• [Exercise passage]:
>>

Czechoslovakian Grand Prix

Race information
- Number of times held: 21
- First held: 1930
- Last held: 1988
- Most wins (drivers): Louis Chiron (3) Tom Walkinshaw (3)
- Most wins (constructors): BMW (6)
- Circuit length: 5.403 km (3.357 miles)
- Race length: 362 km (224.919 miles)
- Laps: 67

Last race (1988)

Pole position
- Mauro Baldi; Sauber–Mercedes-Benz; 1:46.440;

Podium
- 1. J. Mass / J-L. Schlesser; Sauber–Mercedes-Benz; 2:06:40.620; ; 2. M. Brundle / J. Nielsen; Jaguar; +20.05; ; 3. J. Lammers / J. Dumfries; Jaguar; +1:08.27; ;

Fastest lap
- Mauro Baldi; Sauber–Mercedes-Benz; 1:49.770;

= Czechoslovakian Grand Prix =

Motor race in Brno, Czechoslovakia

The Czechoslovakian Grand Prix (Velká cena Československa; Veľká cena Československa) was a Grand Prix motor racing event held in 1949 at the Masaryk Circuit now referred to as the Brno Circuit. It was held in the town of Brno in Czechoslovakia (now the Czech Republic).

<<

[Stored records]
>>

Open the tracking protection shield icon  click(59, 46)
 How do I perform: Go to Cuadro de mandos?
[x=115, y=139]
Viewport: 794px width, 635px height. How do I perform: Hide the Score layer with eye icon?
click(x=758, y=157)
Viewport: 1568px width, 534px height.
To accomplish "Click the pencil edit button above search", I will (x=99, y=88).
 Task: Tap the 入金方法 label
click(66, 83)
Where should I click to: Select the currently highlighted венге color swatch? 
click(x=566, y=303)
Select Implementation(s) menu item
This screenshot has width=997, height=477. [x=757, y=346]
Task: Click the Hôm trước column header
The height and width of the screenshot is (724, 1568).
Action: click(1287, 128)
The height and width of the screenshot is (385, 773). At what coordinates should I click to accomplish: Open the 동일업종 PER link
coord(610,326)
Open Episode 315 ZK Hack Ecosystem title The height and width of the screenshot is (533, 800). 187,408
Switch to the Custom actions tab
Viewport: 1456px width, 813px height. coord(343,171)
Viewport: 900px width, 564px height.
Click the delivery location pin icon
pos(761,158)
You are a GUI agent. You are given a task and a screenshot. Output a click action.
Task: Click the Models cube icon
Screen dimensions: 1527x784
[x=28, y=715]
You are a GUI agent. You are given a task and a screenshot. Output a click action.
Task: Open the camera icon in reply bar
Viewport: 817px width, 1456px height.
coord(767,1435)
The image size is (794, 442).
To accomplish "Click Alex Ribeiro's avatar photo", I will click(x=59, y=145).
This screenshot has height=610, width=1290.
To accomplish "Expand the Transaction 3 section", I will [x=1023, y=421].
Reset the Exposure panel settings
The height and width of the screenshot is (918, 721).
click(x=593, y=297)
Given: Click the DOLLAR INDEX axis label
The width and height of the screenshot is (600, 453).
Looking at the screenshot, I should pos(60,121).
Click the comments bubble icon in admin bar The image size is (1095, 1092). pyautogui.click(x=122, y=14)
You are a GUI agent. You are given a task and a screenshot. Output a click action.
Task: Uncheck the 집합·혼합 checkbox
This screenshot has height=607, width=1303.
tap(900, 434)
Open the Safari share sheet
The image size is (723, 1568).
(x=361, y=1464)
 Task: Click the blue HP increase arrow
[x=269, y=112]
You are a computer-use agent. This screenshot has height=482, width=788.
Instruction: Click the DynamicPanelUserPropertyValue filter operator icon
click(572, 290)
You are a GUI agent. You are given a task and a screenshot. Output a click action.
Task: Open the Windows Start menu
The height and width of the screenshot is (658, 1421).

<<

• [Activities]:
1) Answer these questions using the Czechoslovakian Grand Prix text.
(a) Which constructor has the most wins?
(b) Who set the fastest lap in the 1988 race?
(c) In which town was the event held?
2) Extend the Czechoslovakian Grand Prix text beyond its last sentence.

• [Exercise results]:
1)
(a) BMW, with 6 wins.
(b) Mauro Baldi.
(c) Brno.

2)
The Masaryk circuit race was first held on September 28, 1930. From 1934 onwards, the race was dominated by the German Silver Arrows. In 1937, several spectators were killed or injured when Hermann Lang skidded off the track. The spectators had been in a prohibited area but Lang was sued anyway.

Due to the German occupation in 1938 the race was discontinued until 1949 when the Masaryk Circuit was shortened to 17.8 km.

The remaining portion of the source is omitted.